Problem requirements:
Transcribe the records word for word, from the line containing "Click the PAUSE button in dialog" through the end of the records, and leave the pictures out of your answer.

___ Listed entries ___

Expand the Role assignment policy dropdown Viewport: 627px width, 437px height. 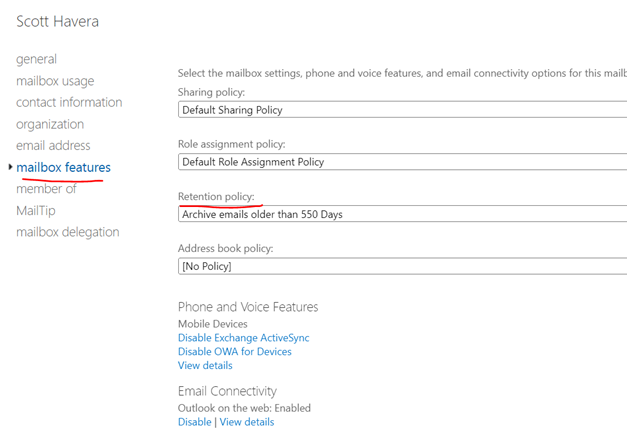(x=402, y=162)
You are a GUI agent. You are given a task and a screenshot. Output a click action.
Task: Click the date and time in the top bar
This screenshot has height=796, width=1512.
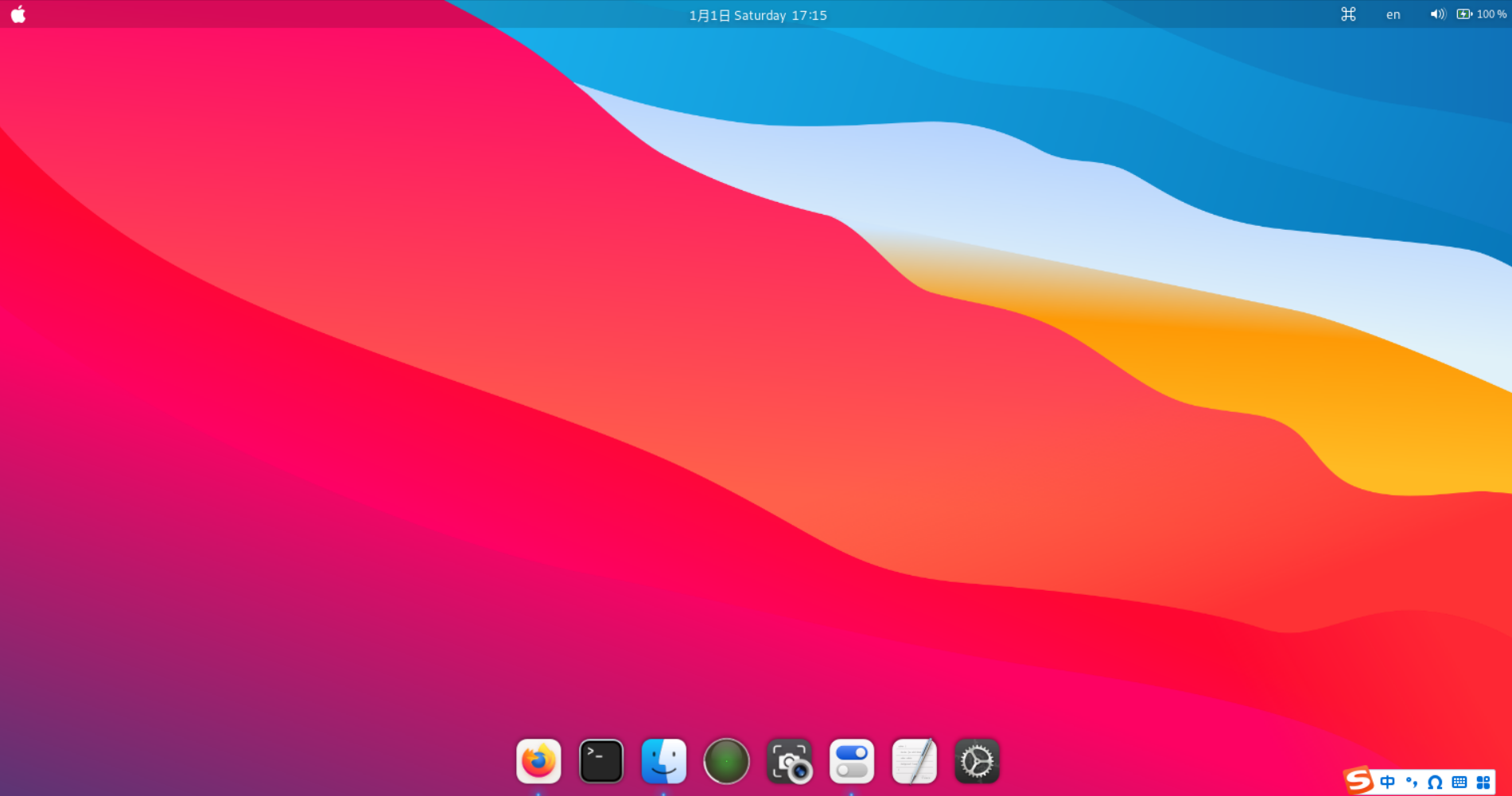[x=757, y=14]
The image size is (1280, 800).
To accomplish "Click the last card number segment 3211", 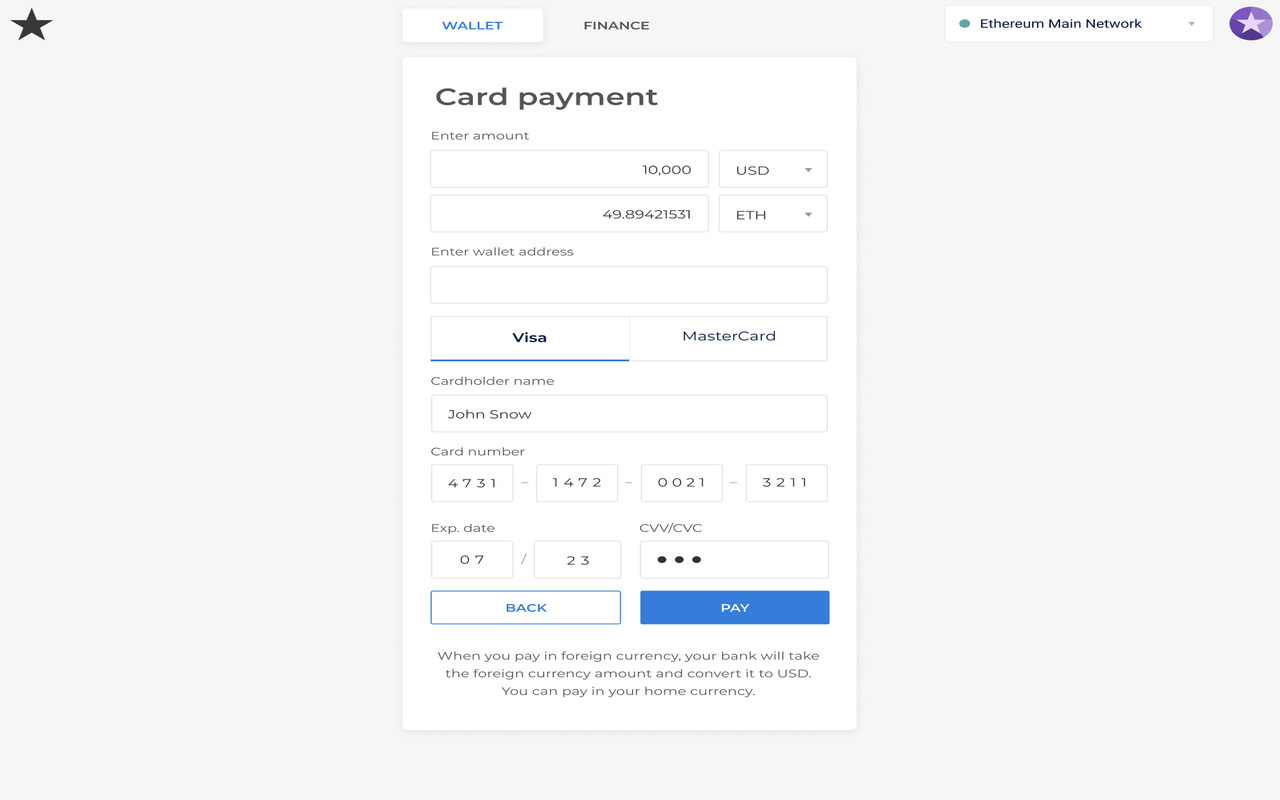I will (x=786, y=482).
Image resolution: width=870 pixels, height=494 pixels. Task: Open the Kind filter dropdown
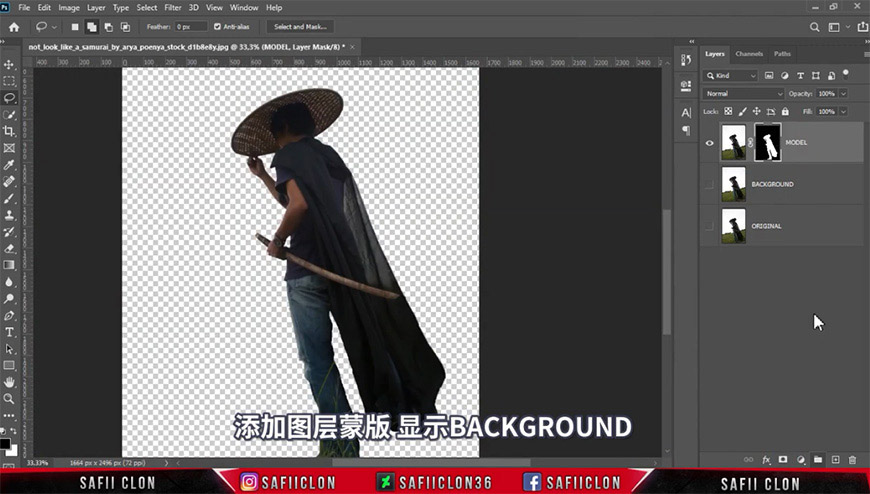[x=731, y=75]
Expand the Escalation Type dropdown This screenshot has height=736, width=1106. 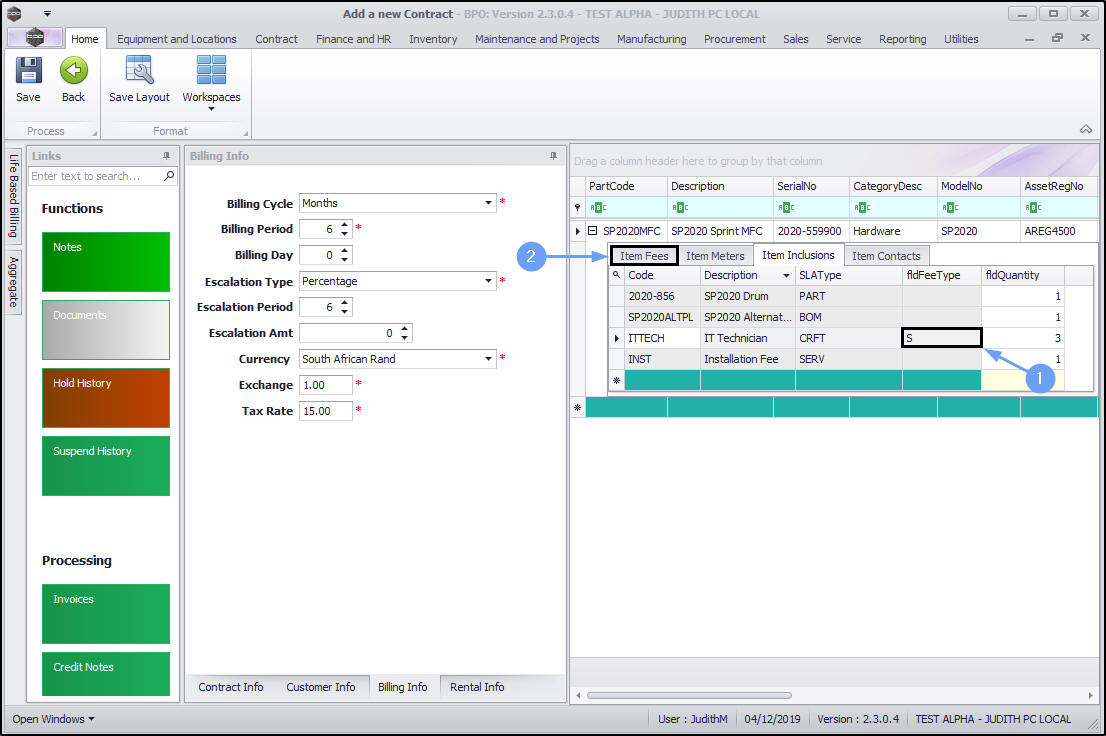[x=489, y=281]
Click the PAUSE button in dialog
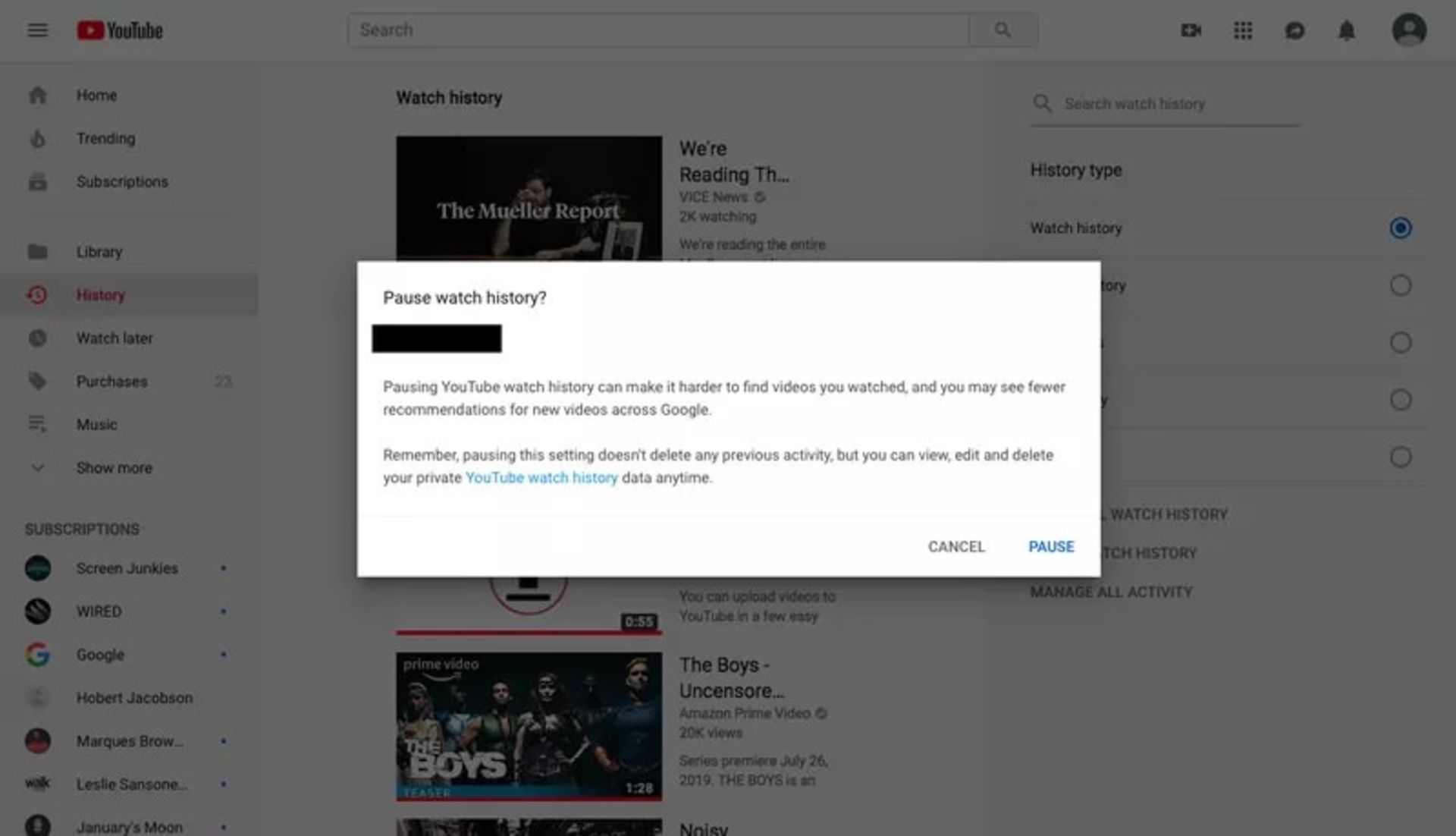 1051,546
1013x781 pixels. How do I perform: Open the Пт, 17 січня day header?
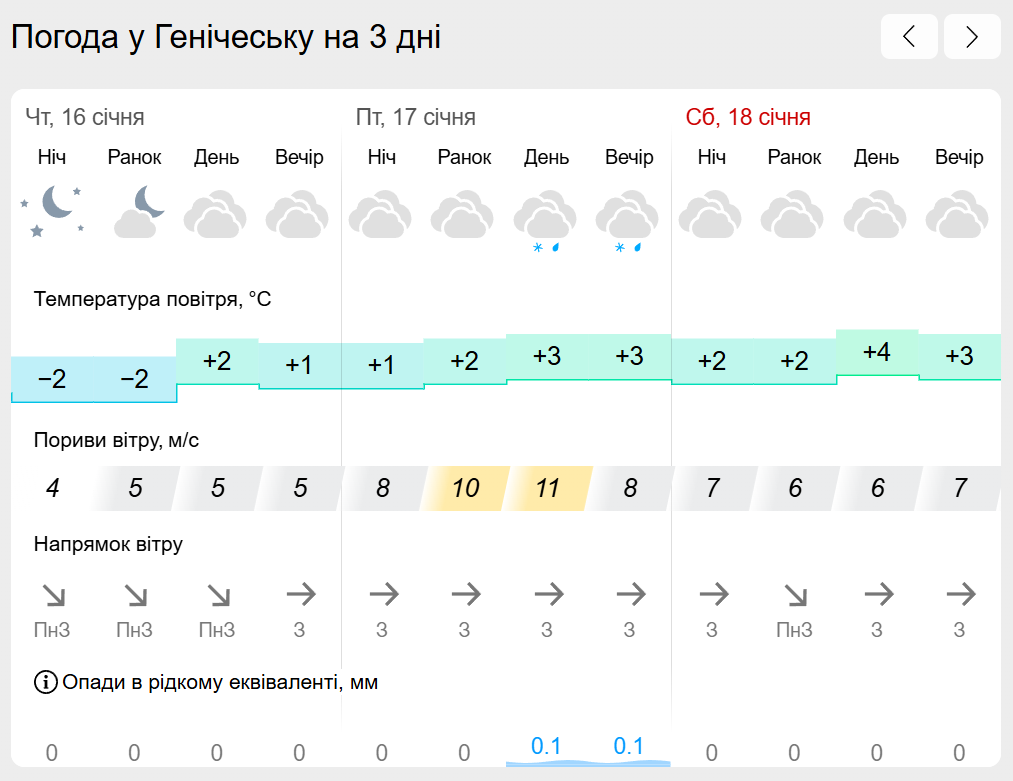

___

Correct output:
Click the PAUSE button in dialog
 1051,546
1013x781 pixels. How do I perform: Open the Пт, 17 січня day header?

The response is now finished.